Performing Tests
This section describes how to perform performance tests in the inference phase. An existing model file can be used for the stress test in the inference phase.
Performance Test in the Inference Phase
- Go to the directory where ModelZoo is stored.
1cd /path/to/sra_benchmark/modelzoo
- Perform the performance stress tests on Wide_and_Deep, DLRM, DeepFM, DFFM, and DSSM in the inference phase by running the following command:
1python inference_throughput_test.py --test_method entire --meta_path /path/to/sra_benchmark --serving_path /path/to/tfserving --image nvcr.io/nvidia/tritonserver:24.05-py3-sdk --intra 0 --inter 0
Table 1 describes the parameters in the stress test command. The throughput of each model during inference is saved in the inference_log folder under modelzoo.
The following figure shows the files saving the stress test results of some models.

For example, in the test scenario where the server has four NUMA nodes, the test results of DeepFM are recorded by NUMA ID in deepfm_client0.txt, deepfm_client1.txt, deepfm_client2.txt, and deepfm_client3.txt in the inference_log folder. If the test is performed on a single NUMA node, the test result is recorded in deepfm_client0.txt in the inference_log folder (in this case, only the NUMA0 node can be used).

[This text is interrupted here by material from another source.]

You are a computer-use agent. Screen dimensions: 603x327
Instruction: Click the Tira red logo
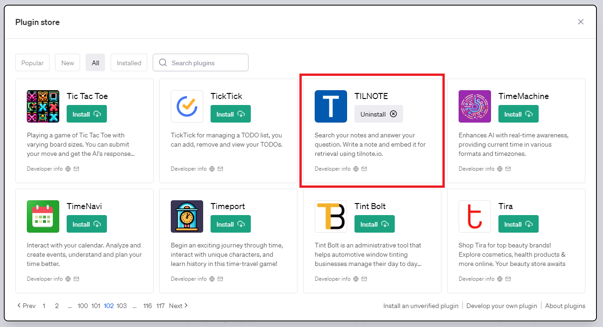[475, 216]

Table 1 Parameters of the stress test command in the inference phase Parameter
Description
--test_method
Indicates NUMA resources used during the inference phase.
- single: A single NUMA node NUMA0 is used.
- entire: All NUMA nodes of the server are used (by defult).
--meta_path
Path of the sra_benchmark directory.
--serving_path
Path that contains the TensorFlow Serving executable binary file.
--image
Indicates the name and version of the Triton Server container for the stress test.
--intra
tensorflow_intra_op_parallelism, which indicates the number of parallel threads within the individual operation. The default value is 0.
--inter
tensorflow_inter_op_parallelism, which indicates the number of parallel threads between independent operations. The default value is 0.
Test Results
The following uses the inference performance stress test result of DeepFM as an example. Figure 1 shows part of the content in deepfm_client0.txt.

- Concurrency: Number of concurrent requests sent by the client during the performance test.
- throughput: Number of inference times per second. The unit is infer/sec.
- latency: P99 latency, indicating that 99% of the request latency is lower than this value. The unit is usec.